Et l'enfer s'ouvrit sous les pieds de Niamh. C'était le début. Le début de six années d'enfer. A être droguée de médicaments, soi-disant pour la soigner. Mais même si c'était atténué, Niamh pouvait toujours voir les fantômes. Les hallucinations. Le seul effet des médicaments fut de rendre son esprit brumeux, compliquant ainsi sa vie. Et les séjours en hôpital psychiatrique.
Ne pouvant se concentrer sereinement en classe, ses résultats scolaires en pâtirent. Et, quand elle souhaita prendre son indépendance, au soulagement de sa mère et de son frère, elle eut du mal à trouver du travail et, surtout, à le conserver. Sa mère ne cessait de le lui reprocher, ne se rendant pas compte que ce n'était pas la faute de sa fille. C'était à cause des médicaments qui lui étaient prescrits en trop grande quantité.
Un jour, alors qu'elle avait seize ans, son psychologue fut brusquement changé. Bien que contrariée au début, ce fut un soulagement au final. La prescription médicale se vit soulagée de plusieurs médicaments. Sa nouvelle psychologue lui trouva même un travail. Et, surtout, cela signa la fin de son calvaire. Et une révélation. Elle n'avait jamais était folle. Ce n'était pas des hallucinations. Elle voyait réellement des fantômes. Et elle n'était pas seule. Elle devint l'assistante d'un médium et, à ses côtés, put s'épanouir.
Avec la diminution de ses médicaments, son esprit devint plus clair, elle put ainsi mieux se concentrer en cours. Et donc améliorer ses résultats scolaires. A la satisfaction de sa mère qui fut ainsi fière de sa fille. Finie la déception maternelle. Mais ce n'est pas tout. Elle put se faire des amis. Ian d'abord, l'assistant de "M. Mu" comme il l'appelait affectueusement. Cécilia ensuite. Ainsi que Sean (le plus beau garçon du lycée) et Tomas (le meilleur ami de Sean). Tomas qui se révéla avoir un faible pour elle.
Elle trouva aussi l'amour. Bien que c'était compliqué. Elle était vivante. Jack, lui, était mort. Bien qu'il soit devenu un Cauchemar et, ainsi, avait quelques pouvoirs en plus par rapport aux autres esprits. Il les aidait d'ailleurs, son employeur et elle, quand il était question de faire face à des esprits.
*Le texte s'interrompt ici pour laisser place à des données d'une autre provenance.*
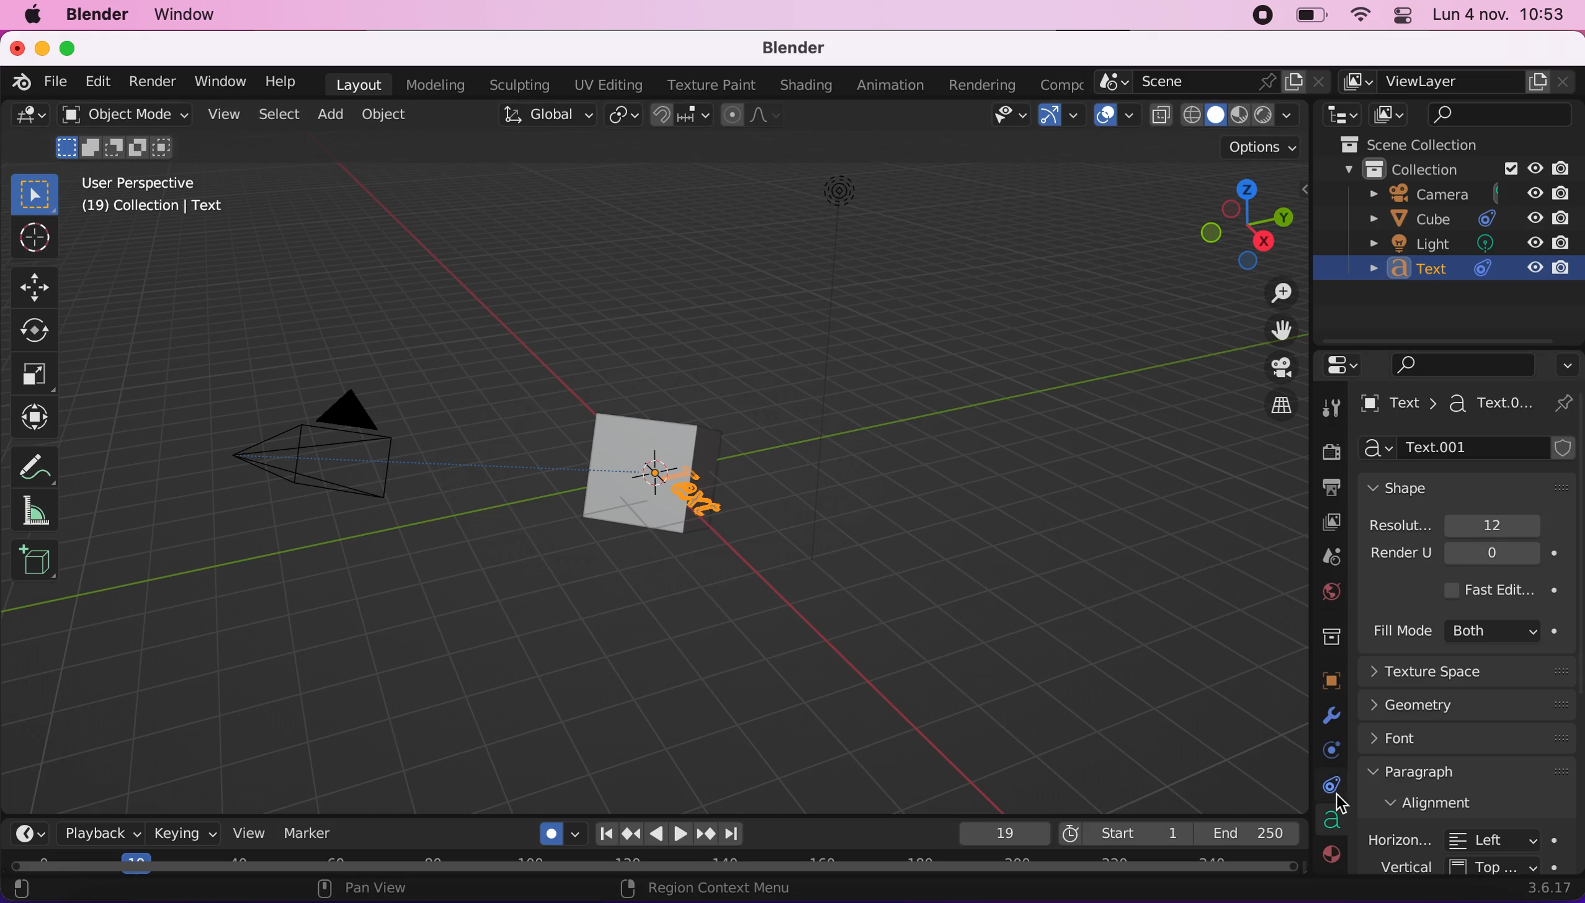 Image resolution: width=1585 pixels, height=903 pixels. Describe the element at coordinates (1447, 171) in the screenshot. I see `collection` at that location.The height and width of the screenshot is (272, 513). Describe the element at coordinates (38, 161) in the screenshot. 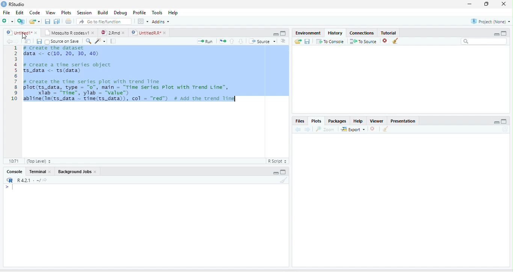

Sa relation avec sa mère connut aussi une amélioration considérable. Mais son petit frère refusait toujours de la voir. Il lui faudrait être patiente. Du haut de ses seize ans, elle se rendait compte qu'elle lui avait fait du mal, plus jeune. Bien que ce soit involontaire, les blessures étaient néanmoins réelles. Il avait besoin de temps pour lui pardonner et, pourquoi pas, pour revenir auprès d'elle.